Agroanaliz Georgia

Fertilizers’ elements

The role of nitrogen in agricultural production systems

Nitrogen is one of the most important nutrients for crop growth, second only to water, and is the major nutrient the producer can control. Nitrogen exists in many different chemical forms and passes around natural and agricultural ecosystems in a cycle. The various forms of nitrogen determine its availability to plants or whether nitrogen escapes and is no longer available to plants. The supply of useable nitrogen and the rate of losses from the soil affects the sustainability of production. Mismanaged, it can result in economic loss to the producer and have environmental repercussions, or both.

How plants use nitrogen

Nitrogen is one of the main chemical elements required for plant growth and reproduction. Nitrogen is a component of chlorophyll and therefore essential for photosynthesis. It is also the basic element of plant and animal proteins, including the genetic material DNA and RNA, and is important in periods of rapid plant growth.

Plants use nitrogen by absorbing either nitrate or ammonium ions through the roots. Most of the nitrogen is used by the plant to produce protein (in the form of enzymes) and nucleic acids. Nitrogen is readily transported through the plant from older tissue to younger tissues. Therefore, a plant deficient in nitrogen will show yellowing in the older leaves first due to the underdevelopment or destruction of chloroplasts and an absence of the green pigmented chlorophyll.

Chemical forms of nitrogen
  • Nitrogen gas (N2) makes up 78 per cent of atmosphere. It is not directly available for use by plants but is directly used in nitrogen fixation and industrial fertiliser manufacture.

  • Ammonia (NH3) is a gas that contains nitrogen. In this form the nitrogen is unavailable to plants. It is, however, involved in the cycling of nitrogen in the soil.

  • Nitrate (NO3ˉ) is an ionic form of nitrogen and is the most common form available to plants. In this form, nitrogen is mobile, leachable and usually the end product of mineralisation.

  • Ammonium (NH4+) is also an ionic form of nitrogen available to plants. Plants use less energy for uptake in this form when compared to nitrate. Nitrogen in this form is less likely to be lost from the soil than other forms.

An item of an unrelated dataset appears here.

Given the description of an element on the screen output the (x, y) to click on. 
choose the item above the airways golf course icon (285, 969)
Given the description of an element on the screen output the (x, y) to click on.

  • Nitrite (NO2ˉ) is an intermediate in the conversion of ammonium to nitrate. Nitrogen in this form is not available to plants and is more prone to be lost from the soil than either nitate or ammonium.

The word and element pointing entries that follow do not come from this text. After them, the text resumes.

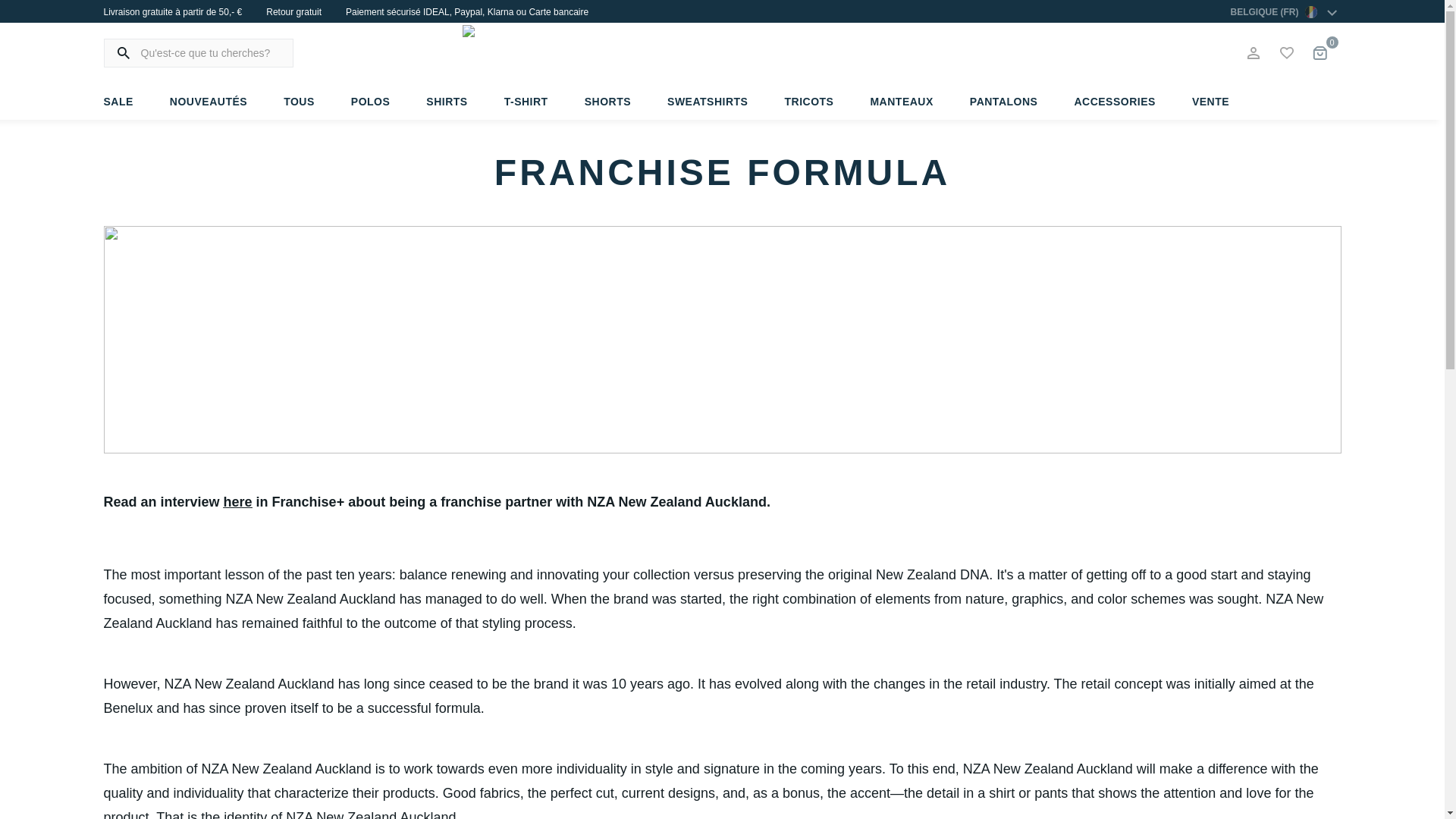
SALE (127, 101)
T-SHIRT (526, 101)
0 (1319, 52)
TOUS (298, 101)
TRICOTS (808, 101)
POLOS (371, 101)
ACCESSORIES (1114, 101)
SWEATSHIRTS (707, 101)
PANTALONS (1004, 101)
NZA New Zealand Auckland (722, 52)
MANTEAUX (900, 101)
SHORTS (607, 101)
SHIRTS (445, 101)
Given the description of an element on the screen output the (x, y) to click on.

  • Nitrous Oxide (N2O) is a greenhouse gas. Soil nitrogen can be lost in this form through the process of denitrification.

  • Nitric Oxide (NO) is also a gas and nitrogen in this form is lost through denitrification. It may be harmful to the ozone layer.

All of these above forms of nitrogen are known as inorganic forms of nitrogen.

Organic nitrogen compounds are complex and unavailable to plants. They are the end products of immobilisation.

The nitrogen cycle

Below is diagram showing the nitrogen cycle, the various forms of nitrogen, the processes that convert one form of nitrogen to another and the part of the environment in which these processes occur. There are many variations of this basic nitrogen cycle diagram.

Nitrogen may be found in air, water or land; nitrogen may exist in several different chemical forms; it will undergo many changes in form and location throughout the cycle due to processes which occur as a result of weather, plants, animals and humans. In some cases nitrogen may be lost to the soil nitrogen cycle. It is important to determine whether human activity has accelerated the rate of natural losses and whether these losses pose an environmental threat.